Source data
————————

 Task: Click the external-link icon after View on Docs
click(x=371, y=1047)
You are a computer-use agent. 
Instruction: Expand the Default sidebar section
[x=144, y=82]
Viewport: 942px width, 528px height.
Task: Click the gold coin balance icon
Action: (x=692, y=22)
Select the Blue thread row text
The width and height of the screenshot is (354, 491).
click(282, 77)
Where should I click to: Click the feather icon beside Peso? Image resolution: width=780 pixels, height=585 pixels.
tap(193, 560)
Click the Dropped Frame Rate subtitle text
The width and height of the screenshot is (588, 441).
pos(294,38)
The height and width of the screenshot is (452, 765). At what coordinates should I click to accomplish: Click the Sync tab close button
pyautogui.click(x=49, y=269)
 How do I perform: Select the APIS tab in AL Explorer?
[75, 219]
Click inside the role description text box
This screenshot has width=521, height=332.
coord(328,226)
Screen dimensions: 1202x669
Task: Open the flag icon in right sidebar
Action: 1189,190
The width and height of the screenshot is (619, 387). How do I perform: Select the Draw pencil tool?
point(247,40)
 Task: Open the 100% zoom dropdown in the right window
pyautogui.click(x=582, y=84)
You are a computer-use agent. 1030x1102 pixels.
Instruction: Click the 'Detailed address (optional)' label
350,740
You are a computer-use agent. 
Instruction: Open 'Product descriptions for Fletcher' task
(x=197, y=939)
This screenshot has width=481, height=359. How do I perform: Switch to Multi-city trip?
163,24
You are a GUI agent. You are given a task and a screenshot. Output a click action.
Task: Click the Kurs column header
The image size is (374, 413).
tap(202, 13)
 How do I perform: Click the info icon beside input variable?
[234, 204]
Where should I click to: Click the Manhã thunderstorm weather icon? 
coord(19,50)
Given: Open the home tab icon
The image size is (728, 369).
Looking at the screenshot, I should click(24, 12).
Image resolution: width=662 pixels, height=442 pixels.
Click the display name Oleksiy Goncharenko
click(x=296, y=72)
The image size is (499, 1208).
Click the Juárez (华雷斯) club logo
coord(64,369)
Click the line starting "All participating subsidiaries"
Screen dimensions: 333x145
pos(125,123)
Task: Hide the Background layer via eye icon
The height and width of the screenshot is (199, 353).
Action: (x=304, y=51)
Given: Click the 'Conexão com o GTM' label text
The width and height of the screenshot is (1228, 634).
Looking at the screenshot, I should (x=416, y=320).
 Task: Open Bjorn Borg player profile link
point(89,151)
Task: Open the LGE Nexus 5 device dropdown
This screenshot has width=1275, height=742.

————————

**Exercise details**:
Your task is to restate, word for word, only those lines above that fall between the line holding "The width and height of the screenshot is (619, 387)." and the line holding "Image resolution: width=662", inclusive.

**Written solution**:
The width and height of the screenshot is (619, 387). How do I perform: Select the Draw pencil tool?
point(247,40)
 Task: Open the 100% zoom dropdown in the right window
pyautogui.click(x=582, y=84)
You are a computer-use agent. 1030x1102 pixels.
Instruction: Click the 'Detailed address (optional)' label
350,740
You are a computer-use agent. 
Instruction: Open 'Product descriptions for Fletcher' task
(x=197, y=939)
This screenshot has width=481, height=359. How do I perform: Switch to Multi-city trip?
163,24
You are a GUI agent. You are given a task and a screenshot. Output a click action.
Task: Click the Kurs column header
The image size is (374, 413).
tap(202, 13)
 How do I perform: Click the info icon beside input variable?
[234, 204]
Where should I click to: Click the Manhã thunderstorm weather icon? 
coord(19,50)
Given: Open the home tab icon
The image size is (728, 369).
Looking at the screenshot, I should click(24, 12).
Image resolution: width=662 pixels, height=442 pixels.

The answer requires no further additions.